Text for analysis »
Another officer brought Arielle Turner back to her house full of cops. About that same time, the county coroner arrived. The coroner also decided to engage in a warrantless search, which included recording some video with his cellphone. Officers seized pretty much anything baby-related and took them to the sheriff's office.
All the assembled officers believed they had a right to do this under state law. Supposedly the state's Death Investigation Act trumps the US Constitution.
At the hearing on Appellee’s motion to suppress, all of the testifying officers confirmed that they did not obtain a search warrant, that they did not have probable cause to search the house, that they did not ask for permission to search the home, and that they did not believe a crime had occurred when the search of the home took place. Instead, the officers and Alcarez explained that their investigation was done pursuant to Georgia’s Death Investigation Act. See generally OCGA § 45-16-20 (2015) et seq. In total, law enforcement remained in Appellee’s home for approximately three hours questioning witnesses, searching, photographing and videotaping the home, and seizing evidence.
The government tried to argue consent was given for a search. Supposedly, Terry Turner's request one officer (who never performed a search) come in and sit down was a permission slip for several officers to search the entire house and seize multiple items for the next three hours. The court says the law (and the Constitution) simply does not permit this interpretation.
Here, a reasonable officer would understand that Terry’s invitation for Wells to enter her kitchen was not consent for additional officers to conduct a search of the home.
The court goes on to note there was no consent, not even tacitly. If anything, Terry Turner was unaware of her rights and no officer on the scene felt compelled to obtain actual consent when it was far easier to just act like everything was being done by the book.
The record further supports the trial court’s finding that Terry merely acquiesced to the authority of the officers. The record reflects that, after the child was pronounced dead, numerous members of law enforcement responded to the Turner residence in order to investigate the death of the child without probable cause, without a search warrant, and without even a suspicion that a crime had been committed. The officers admitted at the hearing that they did not ask Terry for consent to search the home, to take photographs or video, or to remove any items from the residence. Despite this, at least four members of law enforcement, including a crime scene investigator (whose presence, astoundingly, no one can explain) participated in a search of Appellee’s home.
Law enforcement had the knowledge and the power. The officers chose to only use the latter. A deliberate misreading of the situation turned into playground for unconstitutional behavior. At any point, the search could have been stopped and the damage mitigated by a warrant request. Instead, cops took the inch Turner gave and stretched it into a country mile. And they used all this ill-gotten evidence to cook up a case against the infant's mother, even after hospital personnel stated they saw no indications of abuse or foul play.
This is the government at its ugliest -- willfully abusive and meaninglessly punitive. Hopefully this suppression of evidence will result in better behavior, but the past has shown law enforcement officers are slow learners. Why play by the rules when rolling the federal court dice still pays off regularly?

Data records »
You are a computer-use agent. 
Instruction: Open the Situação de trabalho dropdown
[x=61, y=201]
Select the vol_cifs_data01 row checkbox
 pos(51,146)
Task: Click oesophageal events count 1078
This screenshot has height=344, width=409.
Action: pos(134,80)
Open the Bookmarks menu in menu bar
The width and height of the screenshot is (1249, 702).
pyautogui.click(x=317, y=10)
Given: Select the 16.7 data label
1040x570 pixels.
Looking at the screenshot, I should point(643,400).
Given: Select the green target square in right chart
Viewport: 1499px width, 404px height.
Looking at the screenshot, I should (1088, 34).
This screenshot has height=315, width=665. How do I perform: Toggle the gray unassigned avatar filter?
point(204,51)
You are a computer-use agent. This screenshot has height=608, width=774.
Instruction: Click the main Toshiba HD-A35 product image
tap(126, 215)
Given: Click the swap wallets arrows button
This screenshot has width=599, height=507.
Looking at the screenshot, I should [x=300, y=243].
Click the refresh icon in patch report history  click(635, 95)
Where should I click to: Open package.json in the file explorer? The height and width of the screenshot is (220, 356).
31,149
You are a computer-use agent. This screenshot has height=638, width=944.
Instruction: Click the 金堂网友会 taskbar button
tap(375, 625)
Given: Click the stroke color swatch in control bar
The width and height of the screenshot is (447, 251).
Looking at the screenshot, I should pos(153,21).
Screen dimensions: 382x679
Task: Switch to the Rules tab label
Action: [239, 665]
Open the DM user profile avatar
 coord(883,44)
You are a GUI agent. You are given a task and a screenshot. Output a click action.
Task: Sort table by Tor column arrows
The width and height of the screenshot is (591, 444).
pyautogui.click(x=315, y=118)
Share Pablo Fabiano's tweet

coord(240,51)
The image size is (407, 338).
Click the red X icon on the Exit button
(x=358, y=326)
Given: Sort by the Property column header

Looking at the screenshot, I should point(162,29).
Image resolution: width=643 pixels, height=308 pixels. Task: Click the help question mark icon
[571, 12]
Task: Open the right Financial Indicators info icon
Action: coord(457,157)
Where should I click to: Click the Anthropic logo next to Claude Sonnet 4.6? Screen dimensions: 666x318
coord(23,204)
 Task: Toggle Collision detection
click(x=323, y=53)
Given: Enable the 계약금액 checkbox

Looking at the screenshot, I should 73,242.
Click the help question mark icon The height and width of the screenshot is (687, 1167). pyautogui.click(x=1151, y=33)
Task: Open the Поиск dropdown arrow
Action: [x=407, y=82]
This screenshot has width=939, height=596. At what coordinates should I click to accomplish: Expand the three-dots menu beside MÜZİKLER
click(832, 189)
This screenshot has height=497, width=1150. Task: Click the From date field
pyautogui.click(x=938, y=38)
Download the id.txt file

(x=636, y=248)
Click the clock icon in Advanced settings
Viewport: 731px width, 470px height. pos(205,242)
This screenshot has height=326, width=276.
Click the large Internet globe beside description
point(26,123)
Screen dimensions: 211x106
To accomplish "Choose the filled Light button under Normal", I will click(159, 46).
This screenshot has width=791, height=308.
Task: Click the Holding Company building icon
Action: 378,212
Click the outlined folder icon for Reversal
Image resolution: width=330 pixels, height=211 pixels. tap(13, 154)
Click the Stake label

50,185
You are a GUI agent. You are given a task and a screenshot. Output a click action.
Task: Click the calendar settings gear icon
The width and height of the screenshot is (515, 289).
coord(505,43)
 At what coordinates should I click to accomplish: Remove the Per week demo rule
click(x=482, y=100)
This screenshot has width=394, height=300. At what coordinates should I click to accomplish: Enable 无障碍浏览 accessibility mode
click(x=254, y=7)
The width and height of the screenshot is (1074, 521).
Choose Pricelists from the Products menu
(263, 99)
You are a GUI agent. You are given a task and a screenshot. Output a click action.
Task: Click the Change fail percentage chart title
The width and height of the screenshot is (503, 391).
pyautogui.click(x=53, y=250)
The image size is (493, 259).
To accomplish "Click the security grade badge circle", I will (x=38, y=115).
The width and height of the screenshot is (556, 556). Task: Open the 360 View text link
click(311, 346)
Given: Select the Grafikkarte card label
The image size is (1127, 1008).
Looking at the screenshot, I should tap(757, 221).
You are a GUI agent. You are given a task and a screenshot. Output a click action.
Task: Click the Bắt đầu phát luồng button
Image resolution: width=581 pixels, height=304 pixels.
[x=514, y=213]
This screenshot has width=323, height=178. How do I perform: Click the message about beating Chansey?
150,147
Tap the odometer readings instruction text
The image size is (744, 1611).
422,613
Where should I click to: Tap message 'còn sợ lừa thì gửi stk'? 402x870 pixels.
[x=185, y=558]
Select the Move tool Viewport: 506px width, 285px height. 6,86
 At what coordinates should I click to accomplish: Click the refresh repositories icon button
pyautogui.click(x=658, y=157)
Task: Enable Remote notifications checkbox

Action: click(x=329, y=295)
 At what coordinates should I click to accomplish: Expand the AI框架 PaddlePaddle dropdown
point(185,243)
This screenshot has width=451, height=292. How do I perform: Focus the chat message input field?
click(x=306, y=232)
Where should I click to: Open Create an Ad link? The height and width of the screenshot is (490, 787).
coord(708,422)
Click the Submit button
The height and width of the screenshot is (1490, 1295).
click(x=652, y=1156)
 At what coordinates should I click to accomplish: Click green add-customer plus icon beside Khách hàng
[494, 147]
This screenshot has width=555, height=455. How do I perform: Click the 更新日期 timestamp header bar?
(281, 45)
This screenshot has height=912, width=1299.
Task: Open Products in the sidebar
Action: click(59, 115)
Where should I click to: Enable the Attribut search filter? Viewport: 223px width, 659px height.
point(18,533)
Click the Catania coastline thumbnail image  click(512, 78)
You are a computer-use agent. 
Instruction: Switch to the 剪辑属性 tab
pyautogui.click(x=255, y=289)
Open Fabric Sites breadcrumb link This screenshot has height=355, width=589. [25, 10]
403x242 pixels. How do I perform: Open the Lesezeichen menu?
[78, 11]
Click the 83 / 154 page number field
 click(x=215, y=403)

Exercise instructions » Based on the text about the search of the Turner home, explain in one to three sentences why the court rejected the government's argument that consent had been given for the search.

Answer box » The government treated Terry Turner's request that one officer come in and sit down as consent, but the court held that a reasonable officer would understand her invitation for Wells to enter her kitchen was not consent for additional officers to search the home. The officers also admitted they never asked her for consent to search, take photographs or video, or remove items, and the record supported the finding that she merely acquiesced to their authority.